▸ **PROVIDED RECORDS**:
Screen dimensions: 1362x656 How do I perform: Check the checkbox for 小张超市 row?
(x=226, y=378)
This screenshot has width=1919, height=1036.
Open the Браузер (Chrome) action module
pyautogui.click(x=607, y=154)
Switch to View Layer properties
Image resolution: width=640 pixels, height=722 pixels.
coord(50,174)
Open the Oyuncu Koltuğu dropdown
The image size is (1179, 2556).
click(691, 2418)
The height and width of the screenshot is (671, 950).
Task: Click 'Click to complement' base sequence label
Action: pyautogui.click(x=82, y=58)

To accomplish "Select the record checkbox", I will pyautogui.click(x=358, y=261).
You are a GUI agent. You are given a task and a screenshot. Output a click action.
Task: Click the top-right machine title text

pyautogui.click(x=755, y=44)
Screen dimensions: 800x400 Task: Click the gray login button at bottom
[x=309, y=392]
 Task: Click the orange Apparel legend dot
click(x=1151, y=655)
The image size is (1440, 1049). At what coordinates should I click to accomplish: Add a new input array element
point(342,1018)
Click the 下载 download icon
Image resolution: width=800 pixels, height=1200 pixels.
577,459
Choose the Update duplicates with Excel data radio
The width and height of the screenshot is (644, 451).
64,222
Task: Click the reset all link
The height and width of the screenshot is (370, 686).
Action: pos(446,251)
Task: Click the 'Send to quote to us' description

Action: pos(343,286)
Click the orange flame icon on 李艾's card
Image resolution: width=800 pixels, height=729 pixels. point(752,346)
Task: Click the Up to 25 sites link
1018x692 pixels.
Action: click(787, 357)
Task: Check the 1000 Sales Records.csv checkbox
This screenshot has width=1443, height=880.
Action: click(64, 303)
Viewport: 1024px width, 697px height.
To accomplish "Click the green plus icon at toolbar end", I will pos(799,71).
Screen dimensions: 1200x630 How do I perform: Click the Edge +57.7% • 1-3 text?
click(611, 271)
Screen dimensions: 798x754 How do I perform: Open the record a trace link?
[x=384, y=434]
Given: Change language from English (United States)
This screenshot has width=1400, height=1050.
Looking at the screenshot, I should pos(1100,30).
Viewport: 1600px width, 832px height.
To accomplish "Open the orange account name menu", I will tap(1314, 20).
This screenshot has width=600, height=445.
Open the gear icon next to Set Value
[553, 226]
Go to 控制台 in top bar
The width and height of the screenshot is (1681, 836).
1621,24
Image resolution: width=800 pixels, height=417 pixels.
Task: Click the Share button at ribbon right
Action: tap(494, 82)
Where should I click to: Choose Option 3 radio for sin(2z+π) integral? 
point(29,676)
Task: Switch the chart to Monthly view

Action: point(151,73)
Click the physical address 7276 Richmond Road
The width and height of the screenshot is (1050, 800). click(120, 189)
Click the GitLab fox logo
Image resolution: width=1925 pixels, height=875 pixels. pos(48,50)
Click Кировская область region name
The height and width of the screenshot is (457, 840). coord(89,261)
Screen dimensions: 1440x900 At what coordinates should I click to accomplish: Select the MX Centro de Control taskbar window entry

▸ **TASK REQUIREMENTS**: Once you find the line containing "Open the gear icon next to Set Value", copy it and every line after it through the end of the records, exactly and nothing else.

▸ **REPLY**:
Open the gear icon next to Set Value
[553, 226]
Go to 控制台 in top bar
The width and height of the screenshot is (1681, 836).
1621,24
Image resolution: width=800 pixels, height=417 pixels.
Task: Click the Share button at ribbon right
Action: tap(494, 82)
Where should I click to: Choose Option 3 radio for sin(2z+π) integral? 
point(29,676)
Task: Switch the chart to Monthly view

Action: point(151,73)
Click the physical address 7276 Richmond Road
The width and height of the screenshot is (1050, 800). click(120, 189)
Click the GitLab fox logo
Image resolution: width=1925 pixels, height=875 pixels. pos(48,50)
Click Кировская область region name
The height and width of the screenshot is (457, 840). coord(89,261)
Screen dimensions: 1440x900 At what coordinates should I click to accomplish: Select the MX Centro de Control taskbar window entry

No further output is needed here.